List every line below that contains the word "height", copying each one in full.

_Dataset extract_.
>> Start
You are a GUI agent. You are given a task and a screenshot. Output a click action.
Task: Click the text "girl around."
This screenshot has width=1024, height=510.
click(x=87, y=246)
>> End
>> Start
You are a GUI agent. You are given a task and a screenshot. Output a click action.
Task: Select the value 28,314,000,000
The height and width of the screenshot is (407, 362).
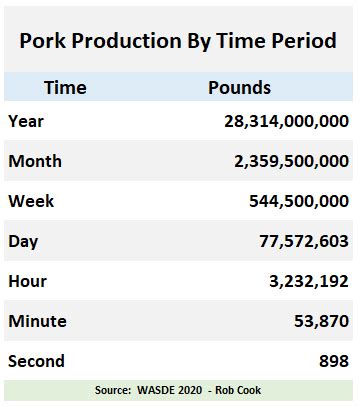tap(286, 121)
>> End
_Response_.
This screenshot has width=1024, height=510.
The height and width of the screenshot is (407, 362).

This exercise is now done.